[Data entries]
************

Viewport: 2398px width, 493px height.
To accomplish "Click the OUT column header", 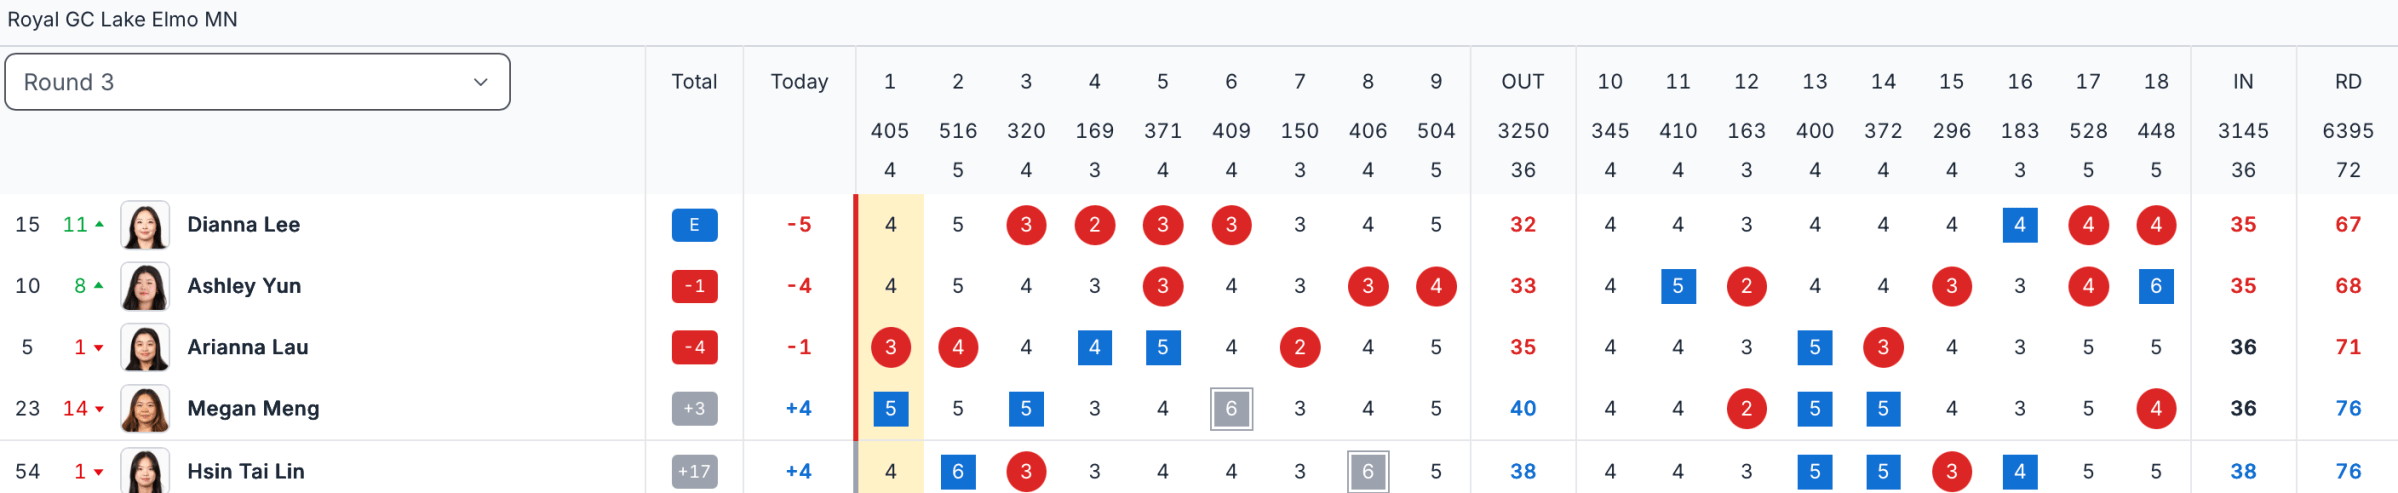I will (x=1523, y=82).
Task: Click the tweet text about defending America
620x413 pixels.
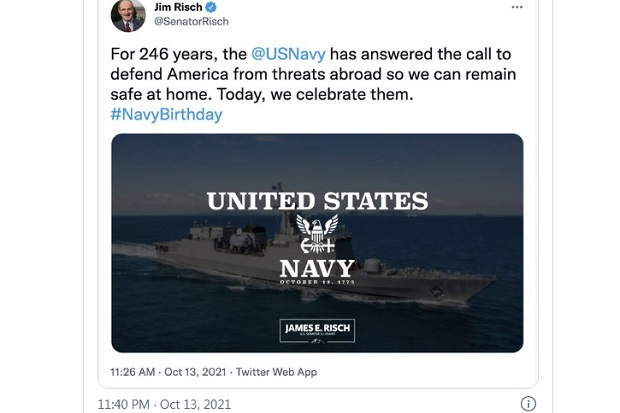Action: click(312, 74)
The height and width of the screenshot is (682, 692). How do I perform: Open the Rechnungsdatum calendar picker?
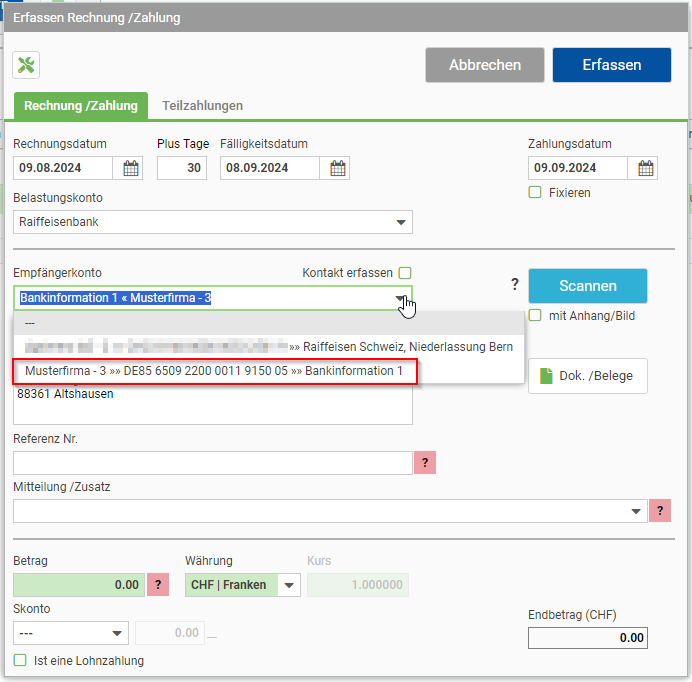tap(131, 168)
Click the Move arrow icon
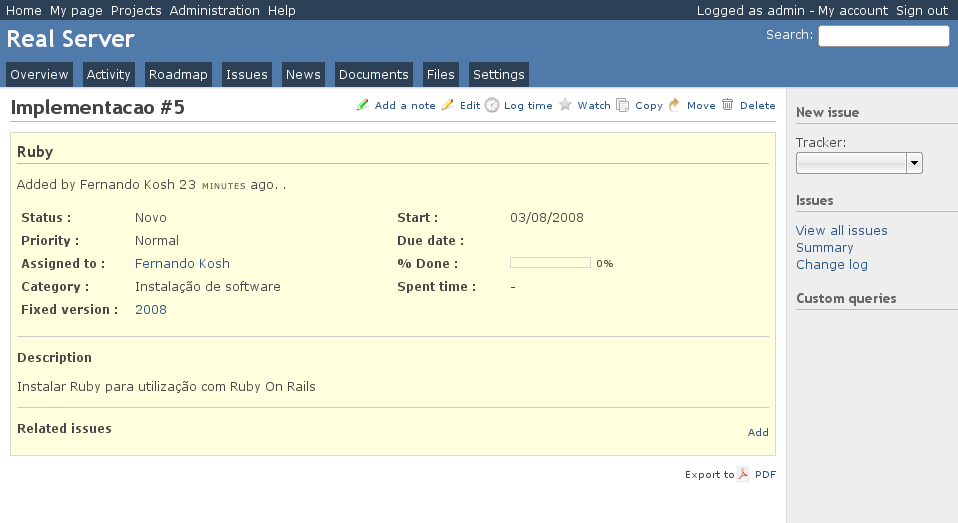Screen dimensions: 958x523 point(675,105)
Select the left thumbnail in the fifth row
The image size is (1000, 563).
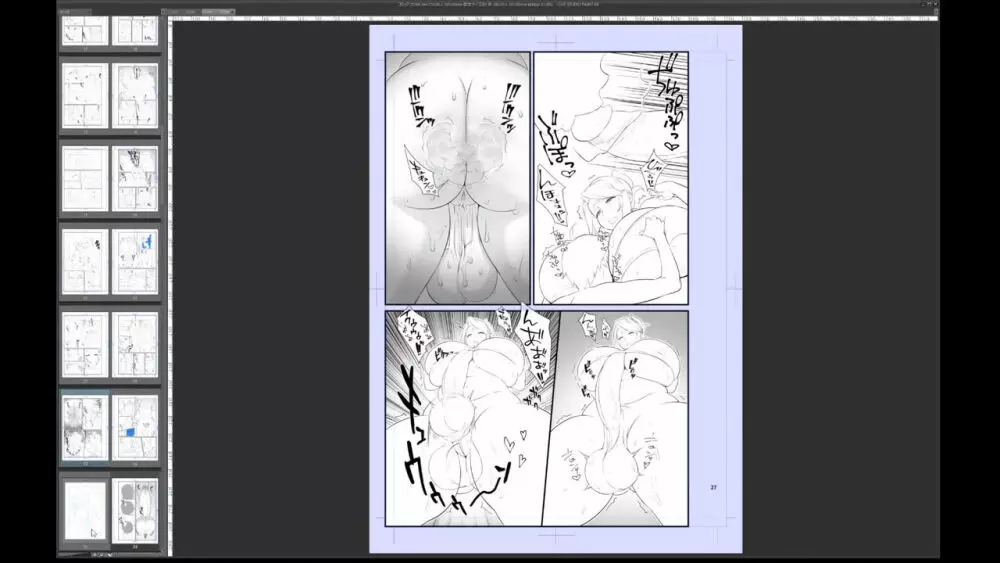pyautogui.click(x=85, y=345)
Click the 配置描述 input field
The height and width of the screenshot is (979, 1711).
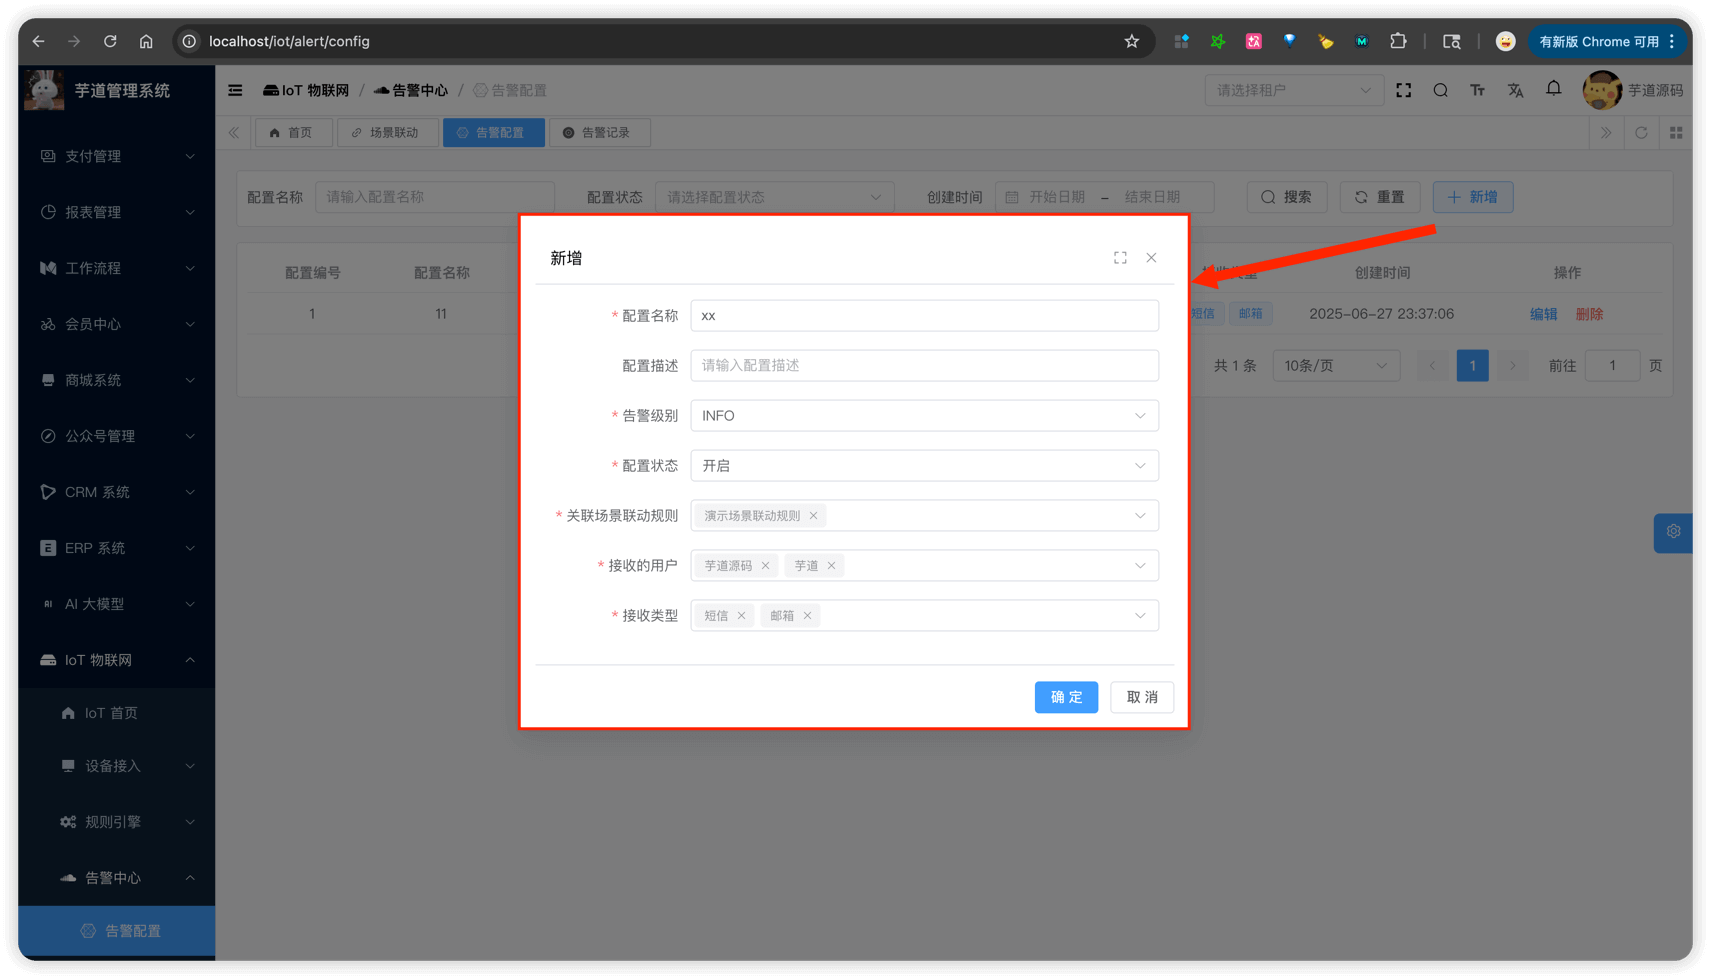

************

> _TASK REQUIREMENTS_
Write out, exactly and with nothing added, every line from the one that holds "The height and width of the screenshot is (682, 692)." to the end of the entries above; pictures stay out.

> _RESPONSE BELOW_
The height and width of the screenshot is (682, 692). How do I perform: Open the Rechnungsdatum calendar picker?
tap(131, 168)
Click the Move arrow icon
Screen dimensions: 958x523 point(675,105)
Select the left thumbnail in the fifth row
The image size is (1000, 563).
pyautogui.click(x=85, y=345)
Click the 配置描述 input field
The height and width of the screenshot is (979, 1711).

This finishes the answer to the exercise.